Well, after having what seemed like everything fall apart in the last couple of months, I'm pleased to report everything's fixed.

It all started in early September when our water heater went kaput.

Fortunately we had purchased a portable on-demand shower heater, so Don built an outdoor shower and we used this for most of September and October.

We ordered a replacement water heater, but its delivery was delayed for weeks.

During this waiting period, we had another project: Installing a larger propane tank. Last year we had a small tank installed, but larger tanks weren't available. This year, they were.

But getting this larger  tank was a whole ball of wax by itself. A large tank can't be installed against a structure; it needs to be placed away from the house, which meant digging a trench to bury the line.
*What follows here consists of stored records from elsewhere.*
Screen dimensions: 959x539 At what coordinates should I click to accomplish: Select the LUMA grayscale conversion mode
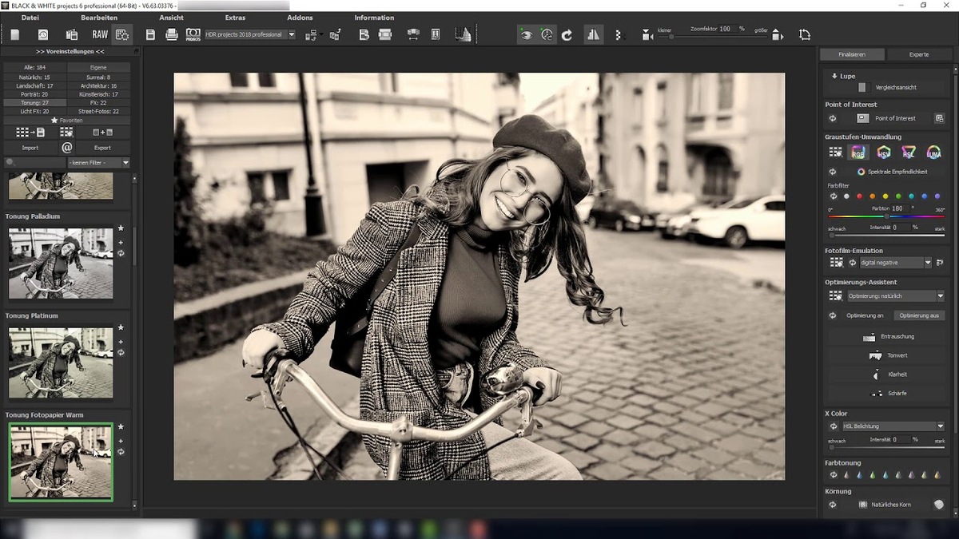point(933,152)
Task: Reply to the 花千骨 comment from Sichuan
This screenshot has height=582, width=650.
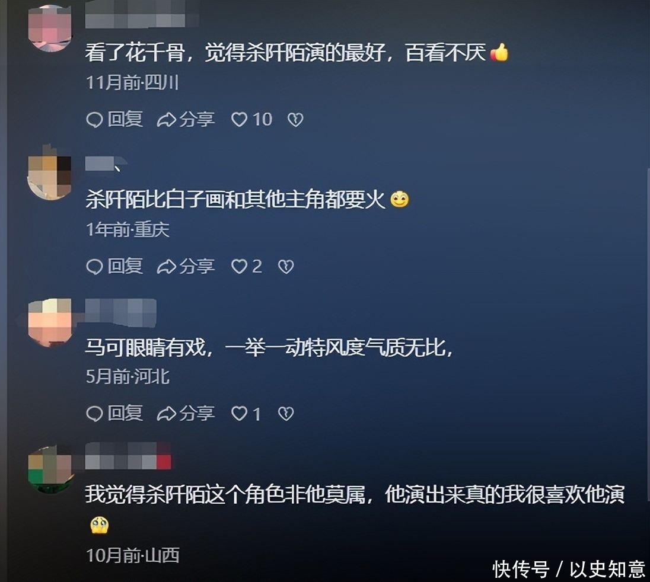Action: click(114, 119)
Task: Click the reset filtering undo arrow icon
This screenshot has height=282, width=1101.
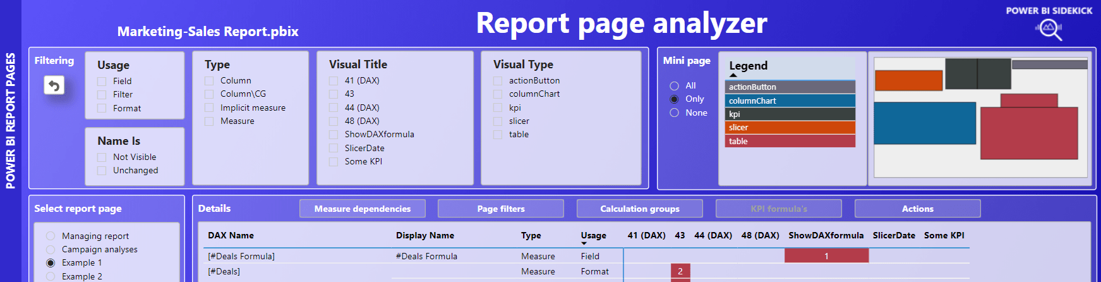Action: (54, 85)
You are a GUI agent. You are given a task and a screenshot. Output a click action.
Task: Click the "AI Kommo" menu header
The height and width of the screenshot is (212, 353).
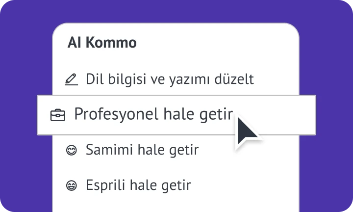click(102, 43)
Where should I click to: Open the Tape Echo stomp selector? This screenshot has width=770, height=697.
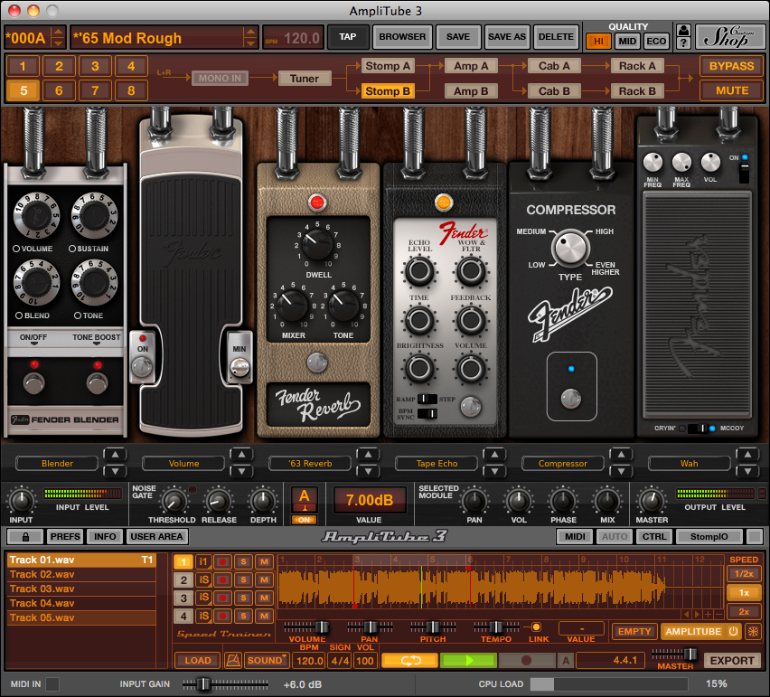pyautogui.click(x=437, y=463)
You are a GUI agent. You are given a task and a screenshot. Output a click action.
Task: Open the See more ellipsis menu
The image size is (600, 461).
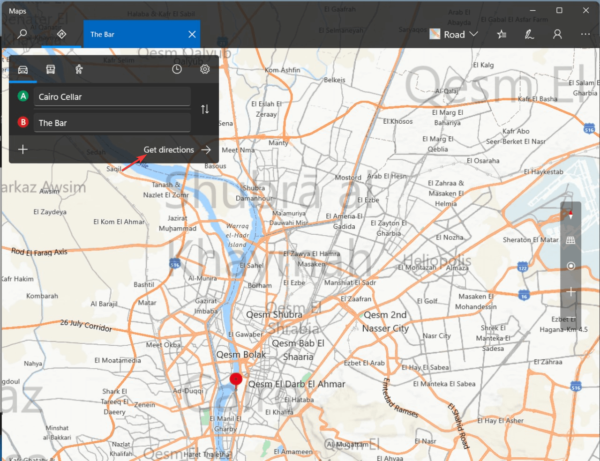[x=585, y=34]
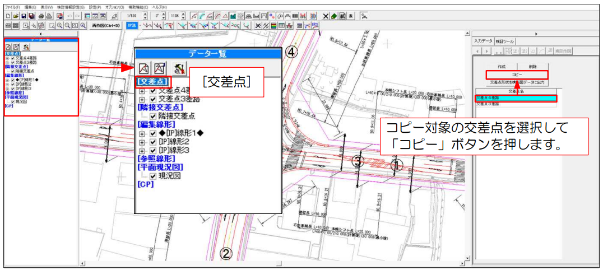Select the green eraser tool icon
Image resolution: width=603 pixels, height=270 pixels.
coord(334,16)
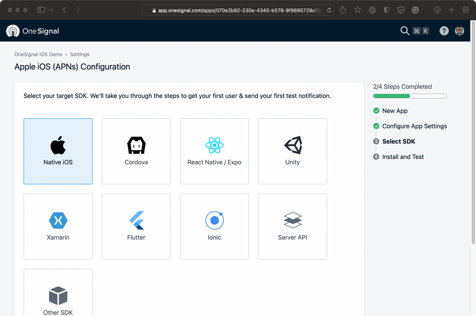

This is the peaceful little side yard where the trench had to go, before all the chaos interrupted it.

In attempting to trench the ditch using a sub-soiler, Don inadvertently snapped the power line to the well pump, leaving us without any water whatsoever.

This led to yet another issue: the power line to the well, we learned, was not burial cable; it was standard household romex (the kind of wire that's supposed to be inside walls and safe from moisture). Who DID this? We have no idea how long this sub-par wire has been buried, much less how it managed to hold up to (presumably) decades of use. In the end we agreed it was a blessing in disguise that Don snapped the wire. Had that not happened, we would never have known where it was buried in the event of a future failure.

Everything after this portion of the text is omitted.